The bicycle’s top left. I’m not an AI… you are. Stop hitting yourself
Written in Python and powered by the Caffe2 deep learning framework, the codebase – which implements object-sniffing algos such as Mask R-CNN and RetinaNet – is available under the Apache 2.0 licence.
CAPTCHA jokes aside – it’s about more than just identifying what’s in an image. Normally, when we look at a still pic or video, we see multiple overlapping things and calculate their relative distances; relationship to each other; the fact that foreground and background objects are affected by the focal length of the camera (or the human eye); as well as where one object ends and the other begins. If your training data includes moving pics, you’ll might need to look at relative size, positioning, or partial obstruction from frame to frame. These are some of the problems that ML researchers in the computer vision game – and specifically in object detection – are attempting to solve.

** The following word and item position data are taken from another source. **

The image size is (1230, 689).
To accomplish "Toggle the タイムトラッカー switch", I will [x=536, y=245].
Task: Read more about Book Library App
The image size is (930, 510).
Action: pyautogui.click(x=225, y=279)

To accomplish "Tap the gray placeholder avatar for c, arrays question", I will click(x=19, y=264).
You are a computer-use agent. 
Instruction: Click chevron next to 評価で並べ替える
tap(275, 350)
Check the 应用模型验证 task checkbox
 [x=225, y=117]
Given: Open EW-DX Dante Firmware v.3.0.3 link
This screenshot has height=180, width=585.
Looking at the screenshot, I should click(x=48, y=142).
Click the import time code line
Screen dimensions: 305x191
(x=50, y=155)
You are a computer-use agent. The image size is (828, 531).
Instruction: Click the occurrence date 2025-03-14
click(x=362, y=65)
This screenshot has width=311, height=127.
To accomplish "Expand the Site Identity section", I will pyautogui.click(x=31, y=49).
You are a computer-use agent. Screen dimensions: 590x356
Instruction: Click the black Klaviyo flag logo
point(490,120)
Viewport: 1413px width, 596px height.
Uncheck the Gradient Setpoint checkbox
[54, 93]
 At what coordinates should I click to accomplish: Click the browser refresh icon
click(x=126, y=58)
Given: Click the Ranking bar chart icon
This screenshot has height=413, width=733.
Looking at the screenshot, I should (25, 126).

Fbook’s framework includes implementations of algos that can not only detect and classify objects but can also simultaneously generate segmentation masks. Identifying selected regions of images as members of a group helps train a model to identify other objects of said group. Judging by Facebook’s illustration in the blog (depicting a Mask R-CNN output), some researchers are achieving a decent hit rate.
Detectron is the basis for many research projects at Facebook AI research – aka FAIR. The Zuckerborgs said researchers will be able to train models to be deployed in the cloud and on smartmobes and other mobile devices.
We can’t help but picture a future where Zuckerbots and Googleborgs attempt to trick each other’s computer vision while human users arm ourselves with blurry spatulas/chairs/lasers in hopes of fighting off the Machines. ®